Your goal: Write out all the data again, exactly as shown.

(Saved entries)
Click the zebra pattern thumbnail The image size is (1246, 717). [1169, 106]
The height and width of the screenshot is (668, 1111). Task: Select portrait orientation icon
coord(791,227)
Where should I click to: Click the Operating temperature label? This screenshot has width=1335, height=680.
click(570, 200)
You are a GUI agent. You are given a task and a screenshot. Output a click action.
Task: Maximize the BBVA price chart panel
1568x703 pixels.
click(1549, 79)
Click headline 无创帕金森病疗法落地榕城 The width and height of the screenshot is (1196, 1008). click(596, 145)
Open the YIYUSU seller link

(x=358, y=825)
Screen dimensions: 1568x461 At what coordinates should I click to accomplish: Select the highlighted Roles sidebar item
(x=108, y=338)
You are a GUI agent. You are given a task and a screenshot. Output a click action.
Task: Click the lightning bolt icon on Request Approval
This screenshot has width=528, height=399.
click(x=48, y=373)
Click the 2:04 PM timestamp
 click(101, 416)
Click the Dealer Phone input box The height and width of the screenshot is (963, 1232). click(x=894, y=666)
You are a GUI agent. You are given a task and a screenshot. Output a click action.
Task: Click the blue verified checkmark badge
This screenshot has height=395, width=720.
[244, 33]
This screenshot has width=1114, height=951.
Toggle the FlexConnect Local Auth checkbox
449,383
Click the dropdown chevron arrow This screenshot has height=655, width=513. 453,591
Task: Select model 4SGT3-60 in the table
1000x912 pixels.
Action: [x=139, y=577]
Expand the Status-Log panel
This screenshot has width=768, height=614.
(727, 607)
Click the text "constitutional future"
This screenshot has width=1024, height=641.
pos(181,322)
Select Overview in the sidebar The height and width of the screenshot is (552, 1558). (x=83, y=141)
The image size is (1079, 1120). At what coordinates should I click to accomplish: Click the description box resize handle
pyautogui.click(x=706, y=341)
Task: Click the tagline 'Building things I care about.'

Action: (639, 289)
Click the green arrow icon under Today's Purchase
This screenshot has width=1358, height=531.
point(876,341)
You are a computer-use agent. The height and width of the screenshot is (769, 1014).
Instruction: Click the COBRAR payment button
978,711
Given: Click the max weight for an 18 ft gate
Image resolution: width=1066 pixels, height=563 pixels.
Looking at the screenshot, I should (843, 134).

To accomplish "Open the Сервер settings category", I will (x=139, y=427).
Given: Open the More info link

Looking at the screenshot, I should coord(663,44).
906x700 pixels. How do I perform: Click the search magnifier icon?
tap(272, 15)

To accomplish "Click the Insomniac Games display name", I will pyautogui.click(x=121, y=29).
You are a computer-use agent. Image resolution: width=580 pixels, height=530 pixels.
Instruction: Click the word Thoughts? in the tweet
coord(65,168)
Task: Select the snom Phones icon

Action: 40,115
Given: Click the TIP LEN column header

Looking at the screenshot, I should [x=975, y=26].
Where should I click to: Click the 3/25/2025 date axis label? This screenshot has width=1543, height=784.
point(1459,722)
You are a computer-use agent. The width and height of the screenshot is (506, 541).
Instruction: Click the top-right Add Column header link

Exercise result:
Click the zebra pattern thumbnail The image size is (1246, 717). [1169, 106]
The height and width of the screenshot is (668, 1111). Task: Select portrait orientation icon
coord(791,227)
Where should I click to: Click the Operating temperature label? This screenshot has width=1335, height=680.
click(570, 200)
You are a GUI agent. You are given a task and a screenshot. Output a click action.
Task: Maximize the BBVA price chart panel
1568x703 pixels.
click(1549, 79)
Click headline 无创帕金森病疗法落地榕城 The width and height of the screenshot is (1196, 1008). click(596, 145)
Open the YIYUSU seller link

(x=358, y=825)
Screen dimensions: 1568x461 At what coordinates should I click to accomplish: Select the highlighted Roles sidebar item
(x=108, y=338)
You are a GUI agent. You are given a task and a screenshot. Output a click action.
Task: Click the lightning bolt icon on Request Approval
This screenshot has width=528, height=399.
click(x=48, y=373)
Click the 2:04 PM timestamp
 click(101, 416)
Click the Dealer Phone input box The height and width of the screenshot is (963, 1232). click(x=894, y=666)
You are a GUI agent. You are given a task and a screenshot. Output a click action.
Task: Click the blue verified checkmark badge
This screenshot has height=395, width=720.
[244, 33]
This screenshot has width=1114, height=951.
Toggle the FlexConnect Local Auth checkbox
449,383
Click the dropdown chevron arrow This screenshot has height=655, width=513. 453,591
Task: Select model 4SGT3-60 in the table
1000x912 pixels.
Action: [x=139, y=577]
Expand the Status-Log panel
This screenshot has width=768, height=614.
(727, 607)
Click the text "constitutional future"
This screenshot has width=1024, height=641.
pos(181,322)
Select Overview in the sidebar The height and width of the screenshot is (552, 1558). (x=83, y=141)
The image size is (1079, 1120). At what coordinates should I click to accomplish: Click the description box resize handle
pyautogui.click(x=706, y=341)
Task: Click the tagline 'Building things I care about.'

Action: (639, 289)
Click the green arrow icon under Today's Purchase
This screenshot has width=1358, height=531.
point(876,341)
You are a computer-use agent. The height and width of the screenshot is (769, 1014).
Instruction: Click the COBRAR payment button
978,711
Given: Click the max weight for an 18 ft gate
Image resolution: width=1066 pixels, height=563 pixels.
Looking at the screenshot, I should (843, 134).

To accomplish "Open the Сервер settings category", I will (x=139, y=427).
Given: Open the More info link

Looking at the screenshot, I should coord(663,44).
906x700 pixels. How do I perform: Click the search magnifier icon?
tap(272, 15)

To accomplish "Click the Insomniac Games display name", I will pyautogui.click(x=121, y=29).
You are a computer-use agent. Image resolution: width=580 pixels, height=530 pixels.
Instruction: Click the word Thoughts? in the tweet
coord(65,168)
Task: Select the snom Phones icon

Action: 40,115
Given: Click the TIP LEN column header

Looking at the screenshot, I should [x=975, y=26].
Where should I click to: Click the 3/25/2025 date axis label? This screenshot has width=1543, height=784.
point(1459,722)
You are a computer-use agent. The width and height of the screenshot is (506, 541).
Instruction: Click the top-right Add Column header link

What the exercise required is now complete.